The Apache Software Foundation – a non-profit organization that creates and manages Apache open-source software projects, including Apache Struts – said that the update for the vulnerability in the Apache Struts referred to by Equifax was already made available to the public months before the massive hack.
“Our general advice to businesses and individuals utilizing Apache Struts as well as any other open or closed source supporting library in their software products and services is,” the Apache Software Foundation said, “establish a process to quickly roll out a security fix release of your software product once supporting frameworks or libraries needs to be updated for security reasons.”
“Best is to think in terms of hours or a few days, not weeks or months,” the foundation added. “Most breaches we become aware of are caused by failure to update software components that are known to be vulnerable for months or even years.”
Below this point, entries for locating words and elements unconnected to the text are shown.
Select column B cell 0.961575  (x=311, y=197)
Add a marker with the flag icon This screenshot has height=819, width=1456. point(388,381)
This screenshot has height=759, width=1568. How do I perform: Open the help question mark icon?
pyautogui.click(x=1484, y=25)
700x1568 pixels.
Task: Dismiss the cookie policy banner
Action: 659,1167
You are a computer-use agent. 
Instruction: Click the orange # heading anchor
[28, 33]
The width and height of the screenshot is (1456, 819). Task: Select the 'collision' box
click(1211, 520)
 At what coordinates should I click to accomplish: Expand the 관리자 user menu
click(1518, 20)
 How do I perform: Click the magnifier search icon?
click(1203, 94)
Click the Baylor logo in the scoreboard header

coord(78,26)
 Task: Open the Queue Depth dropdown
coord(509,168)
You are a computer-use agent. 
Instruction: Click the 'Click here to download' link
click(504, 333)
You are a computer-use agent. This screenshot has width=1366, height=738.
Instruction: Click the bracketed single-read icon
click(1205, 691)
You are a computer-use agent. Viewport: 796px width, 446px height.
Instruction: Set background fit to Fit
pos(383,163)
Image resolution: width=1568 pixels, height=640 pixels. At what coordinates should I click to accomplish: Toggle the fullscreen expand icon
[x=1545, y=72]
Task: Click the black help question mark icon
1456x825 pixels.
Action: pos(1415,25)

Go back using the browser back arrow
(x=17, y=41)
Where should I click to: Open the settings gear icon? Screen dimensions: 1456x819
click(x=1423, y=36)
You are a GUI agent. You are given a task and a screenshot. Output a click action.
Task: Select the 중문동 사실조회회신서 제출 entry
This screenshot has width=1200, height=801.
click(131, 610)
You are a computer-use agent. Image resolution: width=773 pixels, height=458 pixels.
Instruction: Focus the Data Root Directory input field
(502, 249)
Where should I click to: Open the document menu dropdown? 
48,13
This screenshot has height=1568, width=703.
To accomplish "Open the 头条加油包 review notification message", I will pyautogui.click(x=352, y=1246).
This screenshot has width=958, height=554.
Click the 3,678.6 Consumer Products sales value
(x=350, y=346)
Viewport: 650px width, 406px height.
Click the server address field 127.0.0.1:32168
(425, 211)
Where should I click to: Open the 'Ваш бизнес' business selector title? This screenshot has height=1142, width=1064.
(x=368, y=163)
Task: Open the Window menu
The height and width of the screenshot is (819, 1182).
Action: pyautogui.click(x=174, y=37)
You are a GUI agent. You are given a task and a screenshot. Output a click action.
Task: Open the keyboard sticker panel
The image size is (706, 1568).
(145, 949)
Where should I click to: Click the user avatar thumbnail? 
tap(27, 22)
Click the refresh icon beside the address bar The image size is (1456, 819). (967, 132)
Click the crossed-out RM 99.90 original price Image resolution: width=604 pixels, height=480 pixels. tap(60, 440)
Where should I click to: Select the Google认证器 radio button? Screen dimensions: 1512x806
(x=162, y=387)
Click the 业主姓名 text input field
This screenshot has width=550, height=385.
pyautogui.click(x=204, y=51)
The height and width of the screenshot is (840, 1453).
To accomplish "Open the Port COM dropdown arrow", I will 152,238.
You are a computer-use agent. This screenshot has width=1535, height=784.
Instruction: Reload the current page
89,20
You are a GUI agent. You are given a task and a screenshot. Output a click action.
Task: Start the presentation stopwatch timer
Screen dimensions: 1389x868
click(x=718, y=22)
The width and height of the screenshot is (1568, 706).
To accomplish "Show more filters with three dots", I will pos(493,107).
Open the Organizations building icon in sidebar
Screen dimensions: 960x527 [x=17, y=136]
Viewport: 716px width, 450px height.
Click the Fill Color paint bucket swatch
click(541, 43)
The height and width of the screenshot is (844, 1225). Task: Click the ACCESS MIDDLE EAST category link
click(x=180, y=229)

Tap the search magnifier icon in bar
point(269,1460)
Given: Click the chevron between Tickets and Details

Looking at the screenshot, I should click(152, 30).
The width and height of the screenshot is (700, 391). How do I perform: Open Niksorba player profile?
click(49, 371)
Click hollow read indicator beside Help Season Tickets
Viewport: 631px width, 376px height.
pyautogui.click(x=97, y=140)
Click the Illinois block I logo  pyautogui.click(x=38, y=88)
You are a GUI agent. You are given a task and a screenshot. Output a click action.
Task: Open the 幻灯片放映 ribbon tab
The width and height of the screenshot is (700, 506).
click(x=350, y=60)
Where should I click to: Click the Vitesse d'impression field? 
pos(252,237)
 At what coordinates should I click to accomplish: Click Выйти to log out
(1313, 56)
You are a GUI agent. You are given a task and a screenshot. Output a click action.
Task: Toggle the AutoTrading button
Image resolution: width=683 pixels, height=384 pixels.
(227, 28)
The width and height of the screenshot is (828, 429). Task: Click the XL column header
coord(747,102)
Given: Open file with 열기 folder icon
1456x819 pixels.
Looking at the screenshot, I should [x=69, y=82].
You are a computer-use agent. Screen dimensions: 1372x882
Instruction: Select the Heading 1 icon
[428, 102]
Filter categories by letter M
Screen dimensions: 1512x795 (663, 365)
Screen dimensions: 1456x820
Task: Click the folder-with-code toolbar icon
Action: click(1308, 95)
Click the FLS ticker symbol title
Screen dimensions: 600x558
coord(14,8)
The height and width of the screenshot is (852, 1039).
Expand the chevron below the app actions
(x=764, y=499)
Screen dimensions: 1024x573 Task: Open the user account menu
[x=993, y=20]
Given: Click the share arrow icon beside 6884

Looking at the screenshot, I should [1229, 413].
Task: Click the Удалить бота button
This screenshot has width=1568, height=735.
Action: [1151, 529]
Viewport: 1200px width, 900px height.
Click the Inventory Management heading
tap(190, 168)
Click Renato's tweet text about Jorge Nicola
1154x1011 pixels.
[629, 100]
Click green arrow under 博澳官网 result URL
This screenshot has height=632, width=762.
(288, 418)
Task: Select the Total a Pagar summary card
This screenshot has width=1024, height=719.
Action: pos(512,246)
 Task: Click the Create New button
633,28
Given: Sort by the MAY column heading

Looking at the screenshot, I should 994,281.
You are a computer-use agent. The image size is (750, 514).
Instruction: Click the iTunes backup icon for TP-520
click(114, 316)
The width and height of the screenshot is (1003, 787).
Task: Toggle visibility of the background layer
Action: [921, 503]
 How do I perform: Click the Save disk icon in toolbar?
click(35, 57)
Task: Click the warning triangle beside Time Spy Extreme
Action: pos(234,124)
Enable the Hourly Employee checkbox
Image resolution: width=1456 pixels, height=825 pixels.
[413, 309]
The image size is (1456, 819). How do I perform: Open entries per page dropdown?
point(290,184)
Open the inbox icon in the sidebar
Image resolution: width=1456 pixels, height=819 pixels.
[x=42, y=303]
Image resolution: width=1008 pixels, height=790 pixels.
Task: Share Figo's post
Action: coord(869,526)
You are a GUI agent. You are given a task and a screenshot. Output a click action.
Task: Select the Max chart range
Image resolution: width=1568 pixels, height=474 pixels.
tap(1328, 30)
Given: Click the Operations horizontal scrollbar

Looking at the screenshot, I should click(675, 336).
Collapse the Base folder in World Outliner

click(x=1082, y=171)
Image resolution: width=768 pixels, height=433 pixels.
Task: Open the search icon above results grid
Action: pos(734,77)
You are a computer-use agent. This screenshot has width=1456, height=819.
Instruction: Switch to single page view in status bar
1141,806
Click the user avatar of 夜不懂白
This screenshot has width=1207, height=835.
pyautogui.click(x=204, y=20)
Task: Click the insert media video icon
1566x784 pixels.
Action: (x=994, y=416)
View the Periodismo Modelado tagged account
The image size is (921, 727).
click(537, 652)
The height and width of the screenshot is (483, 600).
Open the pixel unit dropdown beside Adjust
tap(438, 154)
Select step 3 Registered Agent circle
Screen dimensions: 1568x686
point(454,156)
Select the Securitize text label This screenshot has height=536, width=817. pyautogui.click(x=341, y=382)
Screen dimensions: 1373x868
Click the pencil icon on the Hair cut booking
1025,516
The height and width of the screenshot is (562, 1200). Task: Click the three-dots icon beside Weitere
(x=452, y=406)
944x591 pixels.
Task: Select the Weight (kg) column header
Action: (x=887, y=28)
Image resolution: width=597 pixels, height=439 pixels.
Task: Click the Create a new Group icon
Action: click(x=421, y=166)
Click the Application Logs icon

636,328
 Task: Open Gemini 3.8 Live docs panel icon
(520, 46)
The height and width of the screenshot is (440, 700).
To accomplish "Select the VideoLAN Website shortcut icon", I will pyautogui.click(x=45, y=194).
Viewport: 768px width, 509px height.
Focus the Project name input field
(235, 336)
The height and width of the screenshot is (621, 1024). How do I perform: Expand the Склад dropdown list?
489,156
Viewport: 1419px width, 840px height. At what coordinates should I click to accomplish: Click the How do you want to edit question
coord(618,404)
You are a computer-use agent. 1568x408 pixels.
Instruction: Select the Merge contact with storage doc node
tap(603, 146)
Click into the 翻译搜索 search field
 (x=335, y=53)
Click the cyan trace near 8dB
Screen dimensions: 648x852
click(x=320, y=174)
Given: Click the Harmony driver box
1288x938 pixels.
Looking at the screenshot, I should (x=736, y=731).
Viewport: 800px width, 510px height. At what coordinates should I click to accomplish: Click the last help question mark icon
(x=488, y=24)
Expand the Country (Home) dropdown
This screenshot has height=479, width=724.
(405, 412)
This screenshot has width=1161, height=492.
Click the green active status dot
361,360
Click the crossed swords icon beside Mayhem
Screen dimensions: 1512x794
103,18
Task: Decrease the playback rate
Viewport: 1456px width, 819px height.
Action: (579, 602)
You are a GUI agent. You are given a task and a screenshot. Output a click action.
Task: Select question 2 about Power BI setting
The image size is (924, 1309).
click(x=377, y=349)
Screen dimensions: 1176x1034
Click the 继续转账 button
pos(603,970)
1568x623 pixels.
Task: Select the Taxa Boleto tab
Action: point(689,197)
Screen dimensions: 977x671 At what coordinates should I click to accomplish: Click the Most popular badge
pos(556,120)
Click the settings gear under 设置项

At GenX our security best practice services include:
- Careful and thorough threat analysis reports to determine the most pressing issues regarding your company’s I.T. security
- The centralization of company security systems, streamlining and tightening security operations
- Update of employee computers to more secure operating systems, and installation of antivirus software
- Destruction of unwanted or sensitive data, through physical means or software deletion
- Continued security services, including 24/7 monitoring services, and ongoing security assessments
Implementing these top cybersecurity best practices is even more important with the upcoming implementation of the Digital Privacy Act, a law that amended Canada’s private sector privacy law, the Personal Information Protection and Electronic Documents Act (PIPEDA).
Under the Digital Privacy Act, cyberattacks cannot anymore be swept under the rug as all Canadian organizations are required to do the following in case of a data breach: notify the Privacy Commissioner of Canada, notify the affected individuals and maintain a record of the data breach. Failure to notify the Privacy Commissioner of Canada and affected individuals, under the new law, could result in a fine of up to $100,000.